Optimal fertilizer nitrogen rates and yield-scaled global warming potential in drill seeded rice

Drill seeded rice (Oryza sativa L.) is the dominant rice cultivation practice in the United States. Although drill seeded systems can lead to significant CH₄ and N₂O emissions due to anaerobic and aerobic soil conditions, the relationship between high-yielding management practices, particularly fertilizer N management, and total global warming potential (GWP) remains unclear. We conducted three field experiments in California and Arkansas to test the hypothesis that by optimizing grain yield through N management, the lowest yield-scaled global warming potential (GWP_Y = GWP Mg^-1 grain) is achieved. Each growing season, urea was applied at rates ranging from 0 to 224 kg N ha^-1 before the permanent flood. Emissions of CH₄ and N₂O were measured daily to weekly during growing seasons and fallow periods.
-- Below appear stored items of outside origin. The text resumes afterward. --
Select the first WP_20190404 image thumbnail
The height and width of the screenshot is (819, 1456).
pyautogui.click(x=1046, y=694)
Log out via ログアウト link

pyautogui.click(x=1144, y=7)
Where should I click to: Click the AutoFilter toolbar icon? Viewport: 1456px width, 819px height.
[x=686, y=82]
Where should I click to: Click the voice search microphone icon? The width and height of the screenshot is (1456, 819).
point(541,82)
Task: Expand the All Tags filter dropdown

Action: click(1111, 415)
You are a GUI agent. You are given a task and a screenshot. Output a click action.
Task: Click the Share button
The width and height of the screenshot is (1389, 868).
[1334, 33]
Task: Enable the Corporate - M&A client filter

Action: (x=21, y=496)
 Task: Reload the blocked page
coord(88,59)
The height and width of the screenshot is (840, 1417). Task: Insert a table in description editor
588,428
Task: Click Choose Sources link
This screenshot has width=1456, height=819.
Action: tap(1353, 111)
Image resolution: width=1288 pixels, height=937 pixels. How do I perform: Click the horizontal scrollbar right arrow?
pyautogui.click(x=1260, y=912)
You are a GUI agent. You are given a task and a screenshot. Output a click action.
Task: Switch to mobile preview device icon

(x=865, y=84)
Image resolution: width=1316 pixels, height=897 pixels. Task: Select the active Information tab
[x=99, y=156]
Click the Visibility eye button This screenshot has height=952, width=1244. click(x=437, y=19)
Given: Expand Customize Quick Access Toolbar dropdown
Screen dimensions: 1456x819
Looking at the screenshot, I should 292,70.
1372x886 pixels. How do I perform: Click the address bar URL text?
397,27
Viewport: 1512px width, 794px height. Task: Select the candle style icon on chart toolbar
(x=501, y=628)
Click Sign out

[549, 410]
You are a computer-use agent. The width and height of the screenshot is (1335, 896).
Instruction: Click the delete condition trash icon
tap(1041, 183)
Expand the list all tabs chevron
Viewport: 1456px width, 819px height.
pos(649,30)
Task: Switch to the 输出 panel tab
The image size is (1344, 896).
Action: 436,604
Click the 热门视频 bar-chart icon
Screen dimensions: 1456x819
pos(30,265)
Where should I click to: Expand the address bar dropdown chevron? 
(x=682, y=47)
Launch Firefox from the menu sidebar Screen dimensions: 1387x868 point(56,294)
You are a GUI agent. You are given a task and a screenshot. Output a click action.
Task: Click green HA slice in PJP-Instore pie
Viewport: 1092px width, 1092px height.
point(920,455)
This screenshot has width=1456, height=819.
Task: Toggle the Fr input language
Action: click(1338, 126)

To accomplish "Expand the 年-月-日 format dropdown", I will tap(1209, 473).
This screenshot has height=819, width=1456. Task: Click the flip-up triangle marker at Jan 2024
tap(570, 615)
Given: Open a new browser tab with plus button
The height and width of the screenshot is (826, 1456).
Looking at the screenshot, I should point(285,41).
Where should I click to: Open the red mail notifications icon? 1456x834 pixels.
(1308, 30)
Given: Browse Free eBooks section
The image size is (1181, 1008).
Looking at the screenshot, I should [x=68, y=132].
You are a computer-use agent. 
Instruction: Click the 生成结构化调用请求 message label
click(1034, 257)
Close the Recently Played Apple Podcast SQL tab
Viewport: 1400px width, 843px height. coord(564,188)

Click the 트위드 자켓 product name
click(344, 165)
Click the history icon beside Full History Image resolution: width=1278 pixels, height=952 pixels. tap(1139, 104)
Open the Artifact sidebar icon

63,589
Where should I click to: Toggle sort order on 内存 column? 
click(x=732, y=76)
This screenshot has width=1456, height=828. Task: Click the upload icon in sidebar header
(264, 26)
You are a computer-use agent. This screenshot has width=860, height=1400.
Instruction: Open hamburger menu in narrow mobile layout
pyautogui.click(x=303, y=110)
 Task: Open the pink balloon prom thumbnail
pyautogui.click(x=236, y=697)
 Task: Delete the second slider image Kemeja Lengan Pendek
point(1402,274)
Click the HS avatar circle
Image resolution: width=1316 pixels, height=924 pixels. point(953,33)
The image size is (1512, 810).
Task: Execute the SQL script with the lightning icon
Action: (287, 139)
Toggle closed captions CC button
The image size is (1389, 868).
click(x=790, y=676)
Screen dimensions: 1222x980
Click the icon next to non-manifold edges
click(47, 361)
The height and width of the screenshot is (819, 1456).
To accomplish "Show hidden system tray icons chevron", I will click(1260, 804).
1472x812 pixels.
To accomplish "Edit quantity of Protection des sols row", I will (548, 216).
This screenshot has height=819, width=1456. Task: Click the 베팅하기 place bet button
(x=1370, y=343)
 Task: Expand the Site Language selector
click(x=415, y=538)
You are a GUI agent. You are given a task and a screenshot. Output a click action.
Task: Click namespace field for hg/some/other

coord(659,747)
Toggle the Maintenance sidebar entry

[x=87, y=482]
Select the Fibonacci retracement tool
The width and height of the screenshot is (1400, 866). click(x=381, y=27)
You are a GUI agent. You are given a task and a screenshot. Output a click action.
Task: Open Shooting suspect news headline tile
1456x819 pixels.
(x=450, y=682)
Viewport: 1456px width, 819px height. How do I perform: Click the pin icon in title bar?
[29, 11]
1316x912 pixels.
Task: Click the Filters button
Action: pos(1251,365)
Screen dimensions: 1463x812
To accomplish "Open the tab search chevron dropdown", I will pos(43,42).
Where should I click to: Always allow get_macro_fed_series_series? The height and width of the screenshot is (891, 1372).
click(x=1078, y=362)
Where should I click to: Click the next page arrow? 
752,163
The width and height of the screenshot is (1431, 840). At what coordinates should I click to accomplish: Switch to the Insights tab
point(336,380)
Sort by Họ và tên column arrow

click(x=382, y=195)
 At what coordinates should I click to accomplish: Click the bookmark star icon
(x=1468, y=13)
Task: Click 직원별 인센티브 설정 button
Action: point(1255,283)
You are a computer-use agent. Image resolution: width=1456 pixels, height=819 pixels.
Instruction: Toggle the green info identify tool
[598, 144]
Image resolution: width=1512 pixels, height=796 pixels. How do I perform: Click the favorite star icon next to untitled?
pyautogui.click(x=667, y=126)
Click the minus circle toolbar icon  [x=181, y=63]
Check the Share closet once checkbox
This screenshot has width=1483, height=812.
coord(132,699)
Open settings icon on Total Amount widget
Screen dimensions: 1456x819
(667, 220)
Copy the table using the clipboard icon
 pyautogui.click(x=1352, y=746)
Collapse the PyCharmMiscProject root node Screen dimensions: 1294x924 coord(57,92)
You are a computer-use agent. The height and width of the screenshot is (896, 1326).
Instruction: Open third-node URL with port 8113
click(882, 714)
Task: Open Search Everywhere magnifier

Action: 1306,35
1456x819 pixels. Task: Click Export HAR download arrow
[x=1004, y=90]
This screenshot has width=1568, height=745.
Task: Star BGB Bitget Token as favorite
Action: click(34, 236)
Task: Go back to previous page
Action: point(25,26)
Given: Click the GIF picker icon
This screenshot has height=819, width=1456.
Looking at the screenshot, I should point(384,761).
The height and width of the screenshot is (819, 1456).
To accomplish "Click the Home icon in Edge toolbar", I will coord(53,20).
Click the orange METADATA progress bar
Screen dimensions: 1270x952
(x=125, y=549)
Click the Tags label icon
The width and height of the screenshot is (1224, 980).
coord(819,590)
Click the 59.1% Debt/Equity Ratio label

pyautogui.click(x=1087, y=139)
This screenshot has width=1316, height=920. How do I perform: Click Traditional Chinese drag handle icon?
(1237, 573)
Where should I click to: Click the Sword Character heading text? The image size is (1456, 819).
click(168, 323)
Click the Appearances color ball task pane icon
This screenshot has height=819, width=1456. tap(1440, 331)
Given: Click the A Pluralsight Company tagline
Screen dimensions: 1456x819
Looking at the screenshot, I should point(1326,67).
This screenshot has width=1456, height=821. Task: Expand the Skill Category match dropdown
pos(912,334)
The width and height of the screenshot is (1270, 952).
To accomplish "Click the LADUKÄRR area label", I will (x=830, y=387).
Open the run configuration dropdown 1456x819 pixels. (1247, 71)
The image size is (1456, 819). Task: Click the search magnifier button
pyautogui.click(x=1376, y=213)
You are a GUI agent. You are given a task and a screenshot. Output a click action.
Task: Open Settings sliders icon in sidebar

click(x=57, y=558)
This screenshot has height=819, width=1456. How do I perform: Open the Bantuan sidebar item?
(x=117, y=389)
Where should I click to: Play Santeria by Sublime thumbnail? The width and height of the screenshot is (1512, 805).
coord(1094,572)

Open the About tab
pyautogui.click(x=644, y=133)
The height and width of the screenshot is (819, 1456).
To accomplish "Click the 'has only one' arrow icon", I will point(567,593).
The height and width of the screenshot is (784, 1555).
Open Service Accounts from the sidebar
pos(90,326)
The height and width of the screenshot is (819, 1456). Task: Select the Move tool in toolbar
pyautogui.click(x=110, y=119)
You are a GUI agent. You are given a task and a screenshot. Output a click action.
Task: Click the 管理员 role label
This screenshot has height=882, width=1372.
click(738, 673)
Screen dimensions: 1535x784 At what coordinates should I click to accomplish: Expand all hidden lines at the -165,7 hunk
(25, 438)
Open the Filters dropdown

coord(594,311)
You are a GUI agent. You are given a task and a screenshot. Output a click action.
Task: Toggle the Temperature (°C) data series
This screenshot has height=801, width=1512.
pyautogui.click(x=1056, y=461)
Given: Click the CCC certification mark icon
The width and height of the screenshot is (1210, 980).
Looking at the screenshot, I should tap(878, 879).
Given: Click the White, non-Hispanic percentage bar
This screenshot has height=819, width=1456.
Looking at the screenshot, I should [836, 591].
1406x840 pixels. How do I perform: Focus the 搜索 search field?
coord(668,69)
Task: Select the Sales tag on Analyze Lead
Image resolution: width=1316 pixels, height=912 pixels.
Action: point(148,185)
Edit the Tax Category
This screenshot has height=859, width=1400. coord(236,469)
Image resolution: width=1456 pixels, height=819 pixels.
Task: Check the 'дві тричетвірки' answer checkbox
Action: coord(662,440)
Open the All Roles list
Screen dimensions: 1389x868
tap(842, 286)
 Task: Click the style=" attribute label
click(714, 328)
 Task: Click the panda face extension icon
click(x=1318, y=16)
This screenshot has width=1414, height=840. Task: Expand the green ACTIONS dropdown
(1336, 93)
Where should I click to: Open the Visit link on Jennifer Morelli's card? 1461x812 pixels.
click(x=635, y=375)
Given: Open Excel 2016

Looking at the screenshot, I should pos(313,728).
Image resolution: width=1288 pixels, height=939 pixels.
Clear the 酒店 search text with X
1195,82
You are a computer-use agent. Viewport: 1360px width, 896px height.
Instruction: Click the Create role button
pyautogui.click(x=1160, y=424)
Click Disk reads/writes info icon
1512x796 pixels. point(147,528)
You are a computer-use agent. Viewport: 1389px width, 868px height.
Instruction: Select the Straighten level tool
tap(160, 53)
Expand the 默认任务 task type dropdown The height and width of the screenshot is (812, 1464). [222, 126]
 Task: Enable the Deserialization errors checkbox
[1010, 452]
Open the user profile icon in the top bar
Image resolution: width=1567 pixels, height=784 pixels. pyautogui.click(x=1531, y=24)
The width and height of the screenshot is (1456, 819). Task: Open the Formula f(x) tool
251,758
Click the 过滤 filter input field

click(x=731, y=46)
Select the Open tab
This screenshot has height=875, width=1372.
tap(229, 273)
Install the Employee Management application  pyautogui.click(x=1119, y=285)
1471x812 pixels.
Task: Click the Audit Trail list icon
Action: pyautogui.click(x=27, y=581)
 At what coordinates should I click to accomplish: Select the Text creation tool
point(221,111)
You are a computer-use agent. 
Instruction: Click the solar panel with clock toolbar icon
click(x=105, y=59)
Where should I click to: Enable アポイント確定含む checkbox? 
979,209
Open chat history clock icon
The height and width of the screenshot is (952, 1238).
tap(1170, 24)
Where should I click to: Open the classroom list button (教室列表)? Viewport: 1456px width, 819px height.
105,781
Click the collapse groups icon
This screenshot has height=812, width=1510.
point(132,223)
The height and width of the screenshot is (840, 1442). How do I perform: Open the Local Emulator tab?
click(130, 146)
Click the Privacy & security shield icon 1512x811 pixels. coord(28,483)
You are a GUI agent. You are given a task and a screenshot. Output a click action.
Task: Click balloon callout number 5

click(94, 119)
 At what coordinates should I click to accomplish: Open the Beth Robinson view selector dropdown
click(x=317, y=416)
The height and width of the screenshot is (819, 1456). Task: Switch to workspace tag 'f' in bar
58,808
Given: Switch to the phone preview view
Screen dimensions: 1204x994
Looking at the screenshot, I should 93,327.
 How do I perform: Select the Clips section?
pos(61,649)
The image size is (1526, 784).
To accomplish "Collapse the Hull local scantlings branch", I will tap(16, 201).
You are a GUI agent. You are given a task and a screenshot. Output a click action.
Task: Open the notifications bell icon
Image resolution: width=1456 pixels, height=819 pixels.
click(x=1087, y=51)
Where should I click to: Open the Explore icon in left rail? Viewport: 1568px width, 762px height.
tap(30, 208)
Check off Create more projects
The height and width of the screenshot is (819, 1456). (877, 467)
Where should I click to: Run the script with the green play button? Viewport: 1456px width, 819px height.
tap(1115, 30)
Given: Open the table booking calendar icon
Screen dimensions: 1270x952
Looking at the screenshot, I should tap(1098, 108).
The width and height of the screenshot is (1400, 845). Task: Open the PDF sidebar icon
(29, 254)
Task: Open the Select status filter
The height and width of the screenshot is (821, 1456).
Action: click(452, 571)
Annual CH₄ emissions ranged from 9.3 to 193 kg CH₄-C ha^-1 yr^-1 across sites, and annual N₂O emissions averaged 1.3 kg N₂O-N ha^-1 yr^-1. Relative to N₂O emissions, CH₄ dominated growing season (82%) and annual (68%) GWP. The impacts of fertilizer N rates on GHG fluxes were confined to the growing season, with increasing N rate having little effect on CH₄ emissions but contributing to greater N₂O emissions during nonflooded periods. The fallow period contributed between 7 and 39% of annual GWP across sites years. This finding illustrates the need to include fallow period measurements in annual emissions estimates. Growing season GWP_Y ranged from 130 to 686 kg CO₂ eq Mg^-1 season^-1 across sites and years. Fertilizer N rate had no significant effect on GWP_Y; therefore, achieving the highest productivity is not at the cost of higher GWP_Y.